> [Source extract]
Tag Archives: information behavior

Situational Information Behaviour Exploring the Complexity of Refugee Integration

Article Authored By: Olubukola Oduntan & Ian Ruthven

Reviewed by: Latinx Group: Nancy Analco, Essy Barroso-Ramirez, Christopher Lopez, Carlos Luna , and Miguel Murillo

Link to article: https://jps.library.utoronto.ca/index.php/ijidi/article/view/34033

Using Dervin’s sense-making theory, the authors explore the micro and macro challenges facing refugee integration within the framework of forced migration by analyzing findings from their research. This approach focuses on situations that abridge individual and contextual information needs, in order to identify systems host societies can implement in order to integrate refugees. Using situations as an approach can help interpret social complexity and capture intricate and complex details of social life by questioning events in terms of what happened first, second, and so on. Data was mainly gathered through a series of interviews using the sense-making situation-gap approach. Further, the information collected depicts the complexity of refugee integration as refugee’s experiences are not akin. Through their research, the authors were able to demonstrate that time and place are vital for situational investigation which focuses on a complex context such as forced migration.

Core Research Questions

What are the information challenges refugees encounter?

What are refugee information needs during refugee integration?

Do host societies successfully meet those information needs? If not, where are those information gaps/barriers? What causes them?

How does/Does the situation concept relate to information behavior in regard to individual and contextual needs within refugee integration?

In terms of approach to the research project, Oduntan & Ruthven’s employ Brenda Dervin’s situational sense-making methodology. As a theoretical concept “situation(al)” refers to a framework that considers how social factors of a particular context interact with each other and influence human behavior. In this case, the authors are concerned with the sense-making praxis of their research participants in order to appreciate how each participant’s past and future goals inform the way they navigate their situation.

> [Given data]

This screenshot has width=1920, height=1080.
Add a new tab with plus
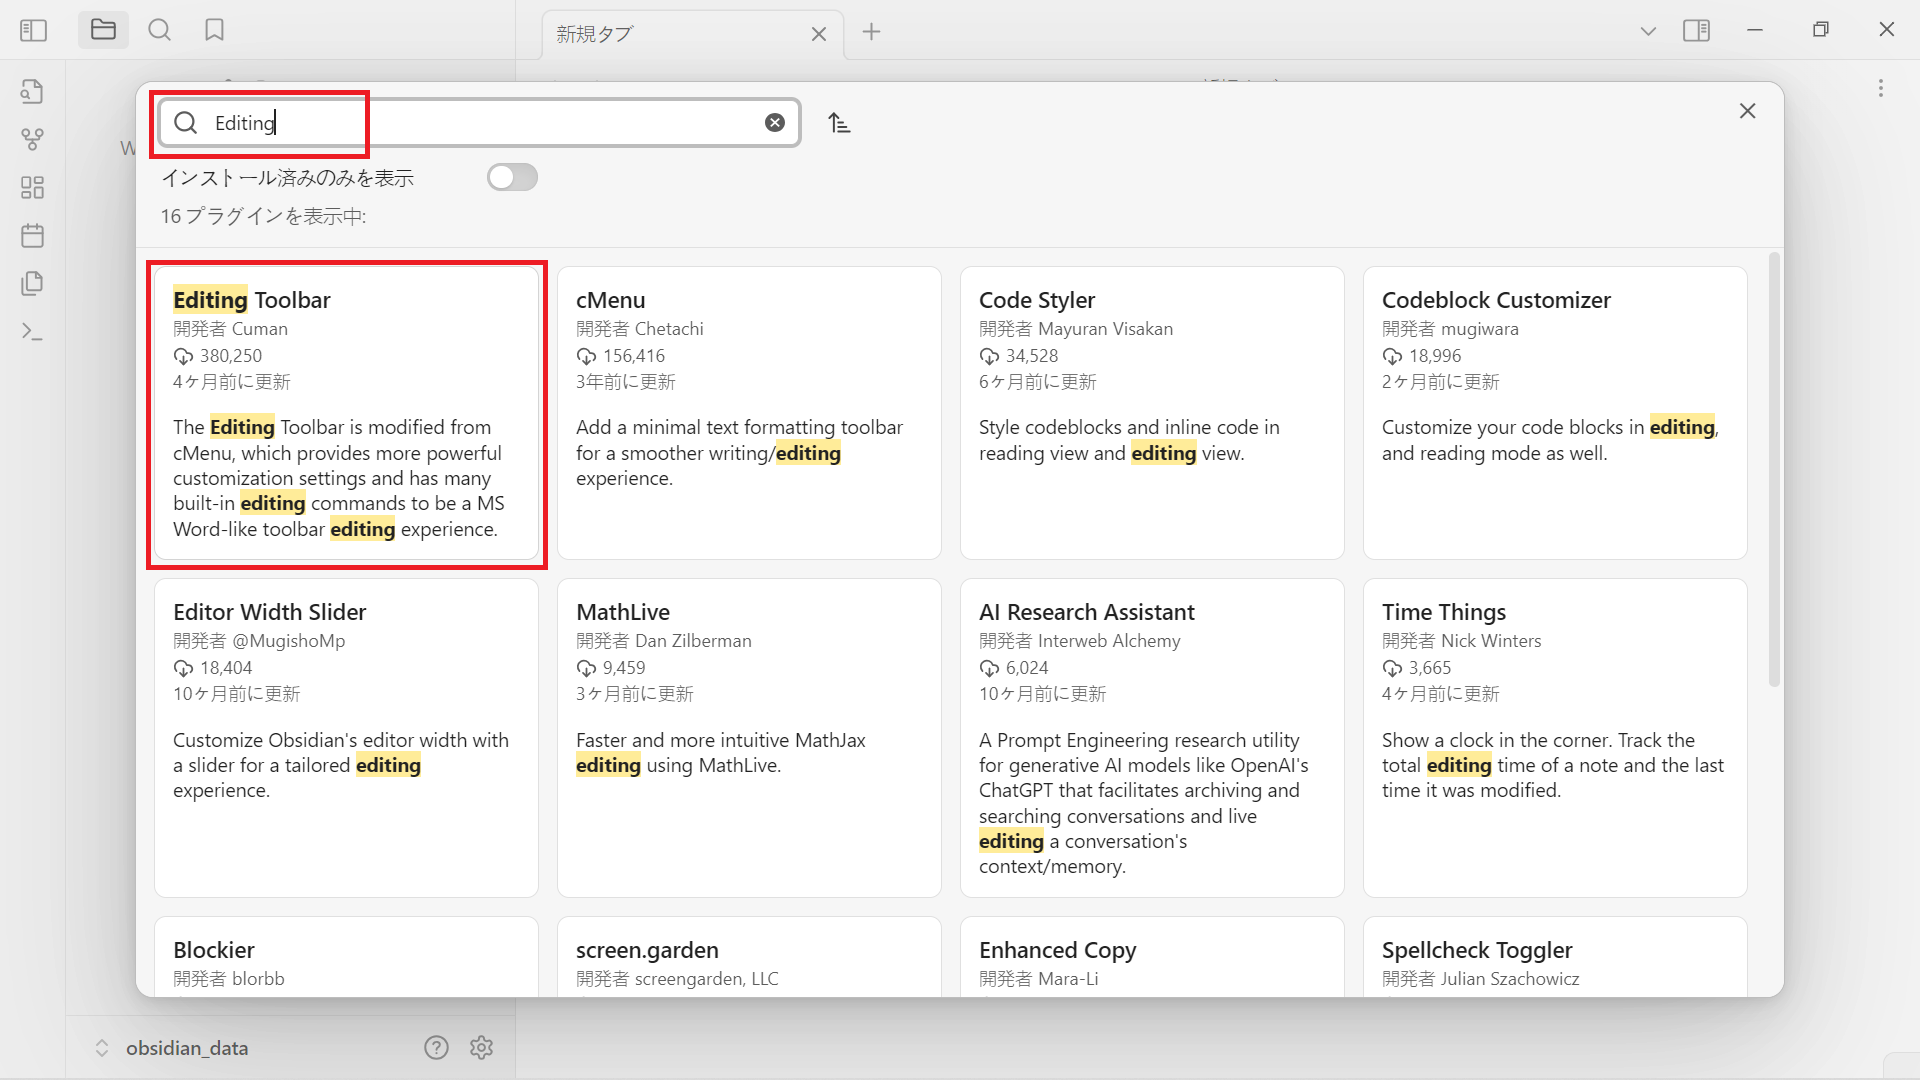pos(871,32)
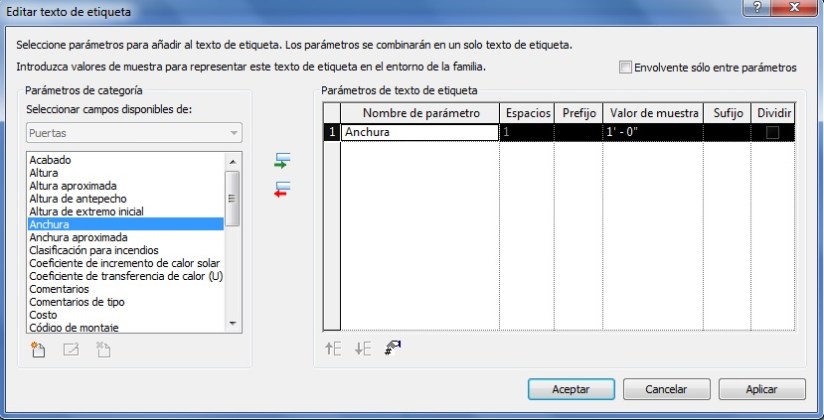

> [What needs to be done]
Shorten the paragraph of the review that begins "In terms of approach to the research project" to two sentences, keeping its main facts. The material isn't needed for this.

> [Task response]
Oduntan and Ruthven use Brenda Dervin's situational sense-making methodology, in which "situation(al)" means a framework for how the social factors of a particular context interact and influence human behavior. The authors look at their participants' sense-making to understand how each one's past and future goals shape the way they navigate their situation.